The project was completed in a number of phases each designed to investigate the perceptual
effects resulting from manipulation of test stimuli. The rationale behind this testing was to establish the key low-level descriptors relating to the punch attribute with the aim of producing a final objective and perceptually based model. The listening tests in each phase were conducted according to the ITU-R BS 1534-1 recommendation.

In producing an objective model for the prediction of punch, listener perception to the attribute shows a strong correlation to the signal onset times, octave frequency band, signal duration and dynamic range. The punch measure obtained using the model is named PM95, where 95 indicates the upper percentile used in the measurement.

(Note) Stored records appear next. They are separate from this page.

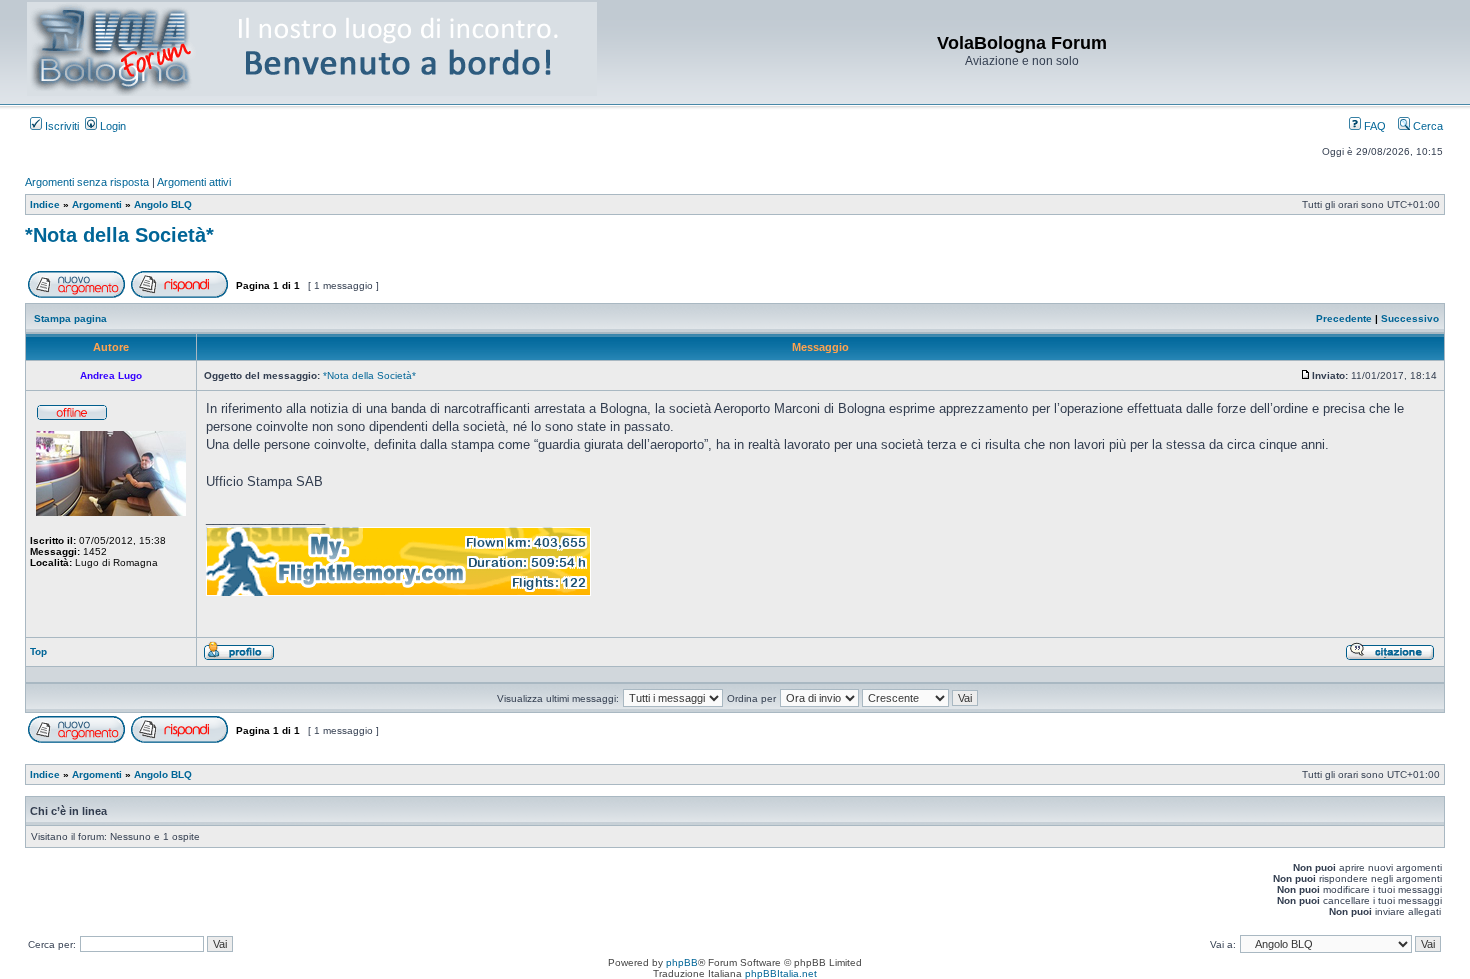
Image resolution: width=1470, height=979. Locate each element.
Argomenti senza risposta (87, 182)
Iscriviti (60, 126)
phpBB (682, 962)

Secondary measures were also obtained as a result of the iterative approach adopted. These are Inter-Band-Ratio (IBR), Transient to Steady-state Ratio (TSR) and Transient to Steady-state Ratio+Residual (TSR+R). These measures are useful in quantifying overall audio quality with respect to its dynamic range across frequency bands in addition to being a more reliable metric for defining the overall compression being applied to a piece of music. In addition, the latter two measures proposed may be useful in highlighting perceptual masking artefacts.

The completed perceptual punch model was validated using the scores obtained from a large scale and independently conducted forced pairwise comparison test using expert listeners and a wide range of musical stimuli. From the results obtained, the PM95 measure showed a ‘very strong’ positive correlation with listener punch perception. Both r and rho coefficients (0.849 and 0.833) being significant at the 0.01 level (2-tailed). The PM95M measure, which is the PM95 measure divided by the mean value of punch frames also correlated very well with the perceptual punch scale having both r and rho coefficients (0.707 and -0.750) being significant at the 0.05 level (2-tailed).

A real-time implementation of the punch model (and other measures proposed in this thesis)
could be utilised as extensions to the metrics currently being used in Music Information
Retrieval.